▶ **TEXT SHOWN**:
--- --- ---
I am writing this post at 11:30 a.m. on Tuesday. The polls in Massachusetts have been open less than five hours, and there are more than eight hours to go before they close.

Yet I believe political insiders already know that state Sen. Scott Brown, the Republican, has upset Democratic attorney general Martha Coakley for the U.S. Senate seat that Ted Kennedy held for 47 years. I think the odds are better than 80 percent that Brown has won.

Of course, this may turn out to be my “Dewey Defeats Truman” post, echoing the famously wrong Chicago Tribune headline about the 1948 presidential election. I’ll take that chance.

News media have become gun-shy over the years about reporting election trends while voters are still voting. Sometimes, that is simply because races are too close to call — even long after the voting is over. Think Bush versus Gore in the 2000 presidential race, or Coleman versus Franken in the 2008 Senate race in Minnesota.
--- --- ---
▶ **RECORD EXTRACTS**:
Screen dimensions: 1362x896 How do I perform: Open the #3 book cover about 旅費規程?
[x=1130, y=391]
--- --- ---
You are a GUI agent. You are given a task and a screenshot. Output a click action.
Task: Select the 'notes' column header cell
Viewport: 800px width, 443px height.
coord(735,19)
--- --- ---
▶ **SHORT EXERCISE**: Please answer from the blog post on the Massachusetts Senate race: for how many years did Ted Kennedy hold the seat?

▶ **OUTPUT FOR THIS EXERCISE**: 47 years.